"Cafe Europe: Life After Communism," by Slavenka Drakulic. Norton & Co. 192 pages. $21.
Grandiose abstractions, both communist and nationalist, have brought incalculable misery to Eastern Europe. So it is apt that Slavenka Drakulic describes its unsettled present with the casual intimacy of a cafe conversation, drawing her symbols from the domestic: salesclerks' smiles, bathroom fixtures, dental work, a photograph from 1945, ethnic cooking.
The title of this eminently readable collection of essays is gently ironic. Every Eastern European city has a cafe, she says, which by self-consciously insisting on its Western-ness unwittingly emphasizes its Eastern-ness. At the Cafe Europa in Tirana, the "plastic seats, which would in the West be thought in bad taste, are considered both elegant and exotic in Albania, since such furniture was neither produced nor even seen in the country until recently."
What may at first sound like snobbery from Drakulic, a Croatian who spends much of her time in Vienna and Stockholm and is married to a Swede, builds into a subtle portrait of the East and particularly the Balkan countries she knows best. By focusing minutely on habits of daily life, Drakulic explains why the integration of the Eastern countries into Europe has turned out to be far more complex than merely lifting the Soviet yoke, privatizing businesses and holding elections.
Drakulic, born in 1949, is the author of two earlier collections, "The Balkan Express" and "How We Survived Communism and Even Laughed," as well as two novels. But "Cafe Europa" requires no specialized knowledge of the region, and any reader will find Drakulic an engaging companion in pondering just how the dissolution of communism gave way to war and genocide in Europe a half-century after Hitler.
Her eye is sharp for details that reveal the essence of a culture. She has Joan Didion's gift for working her way patiently from seemingly trivial details toward a conclusion that seems inevitable when it arrives.
"I peed in her pink toilet" is the arresting opening of her account of a tour of the Bucharest villa of the Ceausescu family of Romania. The garish bathroom of the dictator's daughter, Zoe, "was a statement of the ultimate luxury, primarily because it functioned and was equipped with hot water, soap and toilet paper. It was the exception in Romania, which marked it as luxury." Six pages later, you are almost ready to buy her argument that decent bathrooms are a prerequisite for democracy.

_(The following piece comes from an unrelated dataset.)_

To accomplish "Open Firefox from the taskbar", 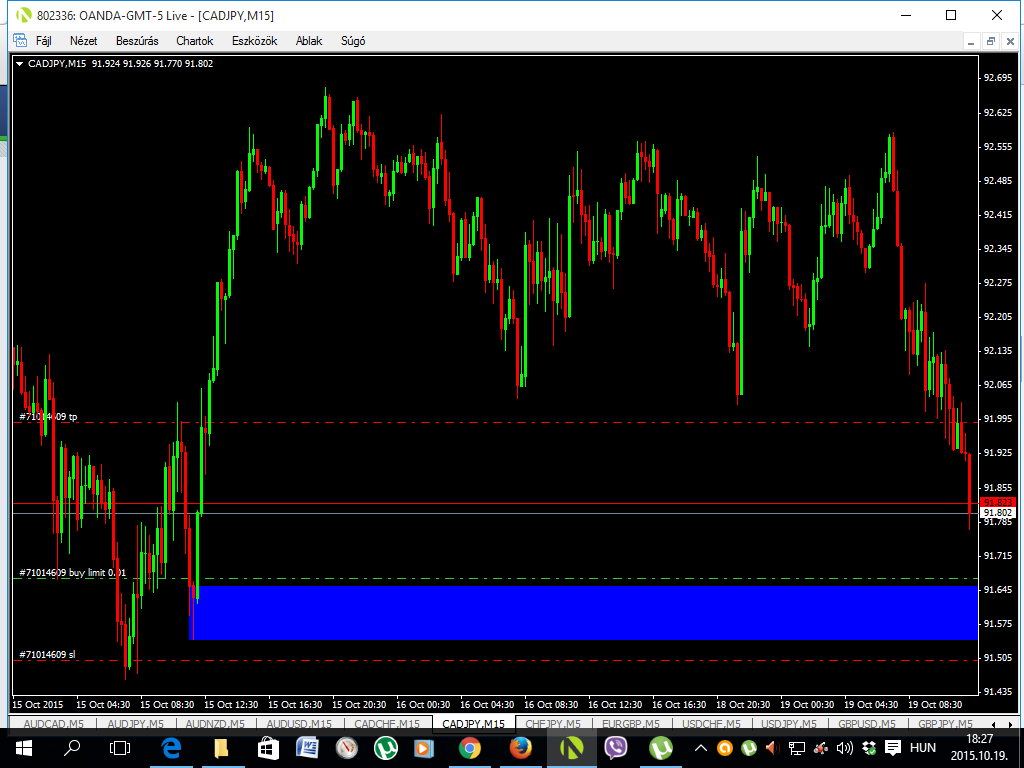I will tap(520, 747).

When Drakulic explores her mixed feelings about the communist past, she starts at home, in a brilliant essay entitled, "My Father's Guilt." She is surprised by her own reaction at seeing her mother carefully place a wreath so as to cover the communist star on her father's gravestone.

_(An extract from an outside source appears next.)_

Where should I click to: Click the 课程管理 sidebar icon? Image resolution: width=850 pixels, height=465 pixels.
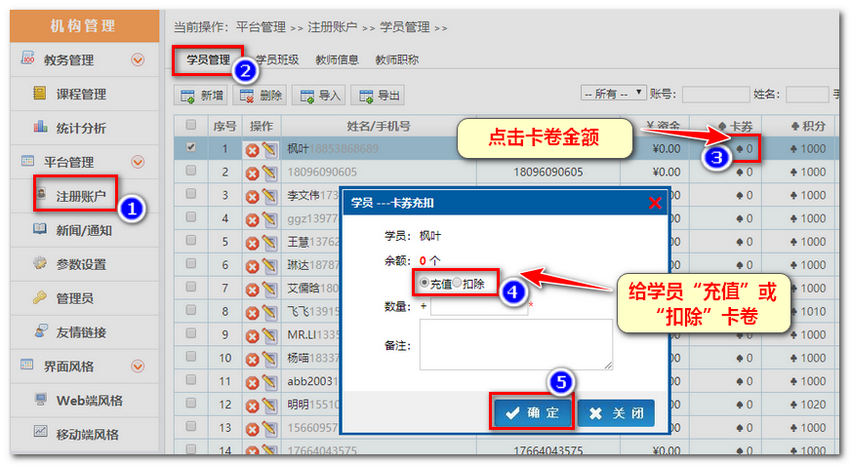[40, 94]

"A feeling of fury overwhelmed me: standing in the graveyard I could see that someone was stealing the past away from my father, from me, from all of us, and we were just letting it happen," she writes. "We thought that we could change the color of our skin like a chameleon."

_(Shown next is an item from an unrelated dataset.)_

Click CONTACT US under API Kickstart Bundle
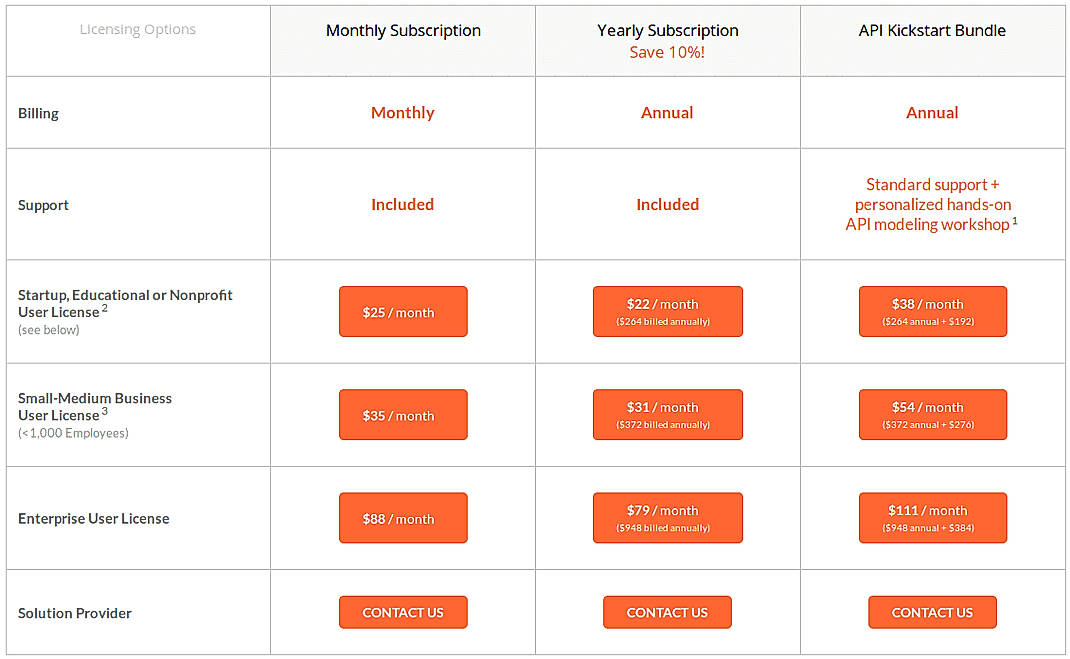This screenshot has height=659, width=1070. coord(932,612)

Clear-eyed, Drakulic gives a frightening account of how the shedding of communism has been accompanied by the gradual rehabilitation of the fascist Croatian regime of World War II.
"To forget, how sweet it must be to be able to really forget," she muses. "Perhaps that's how eternity feels."
Scott Shane is a reporter for The Sun. He was Moscow correspondent from 1988 to 1991 and is the author of "Dismantling Utopia: How Information Ended the Soviet Union."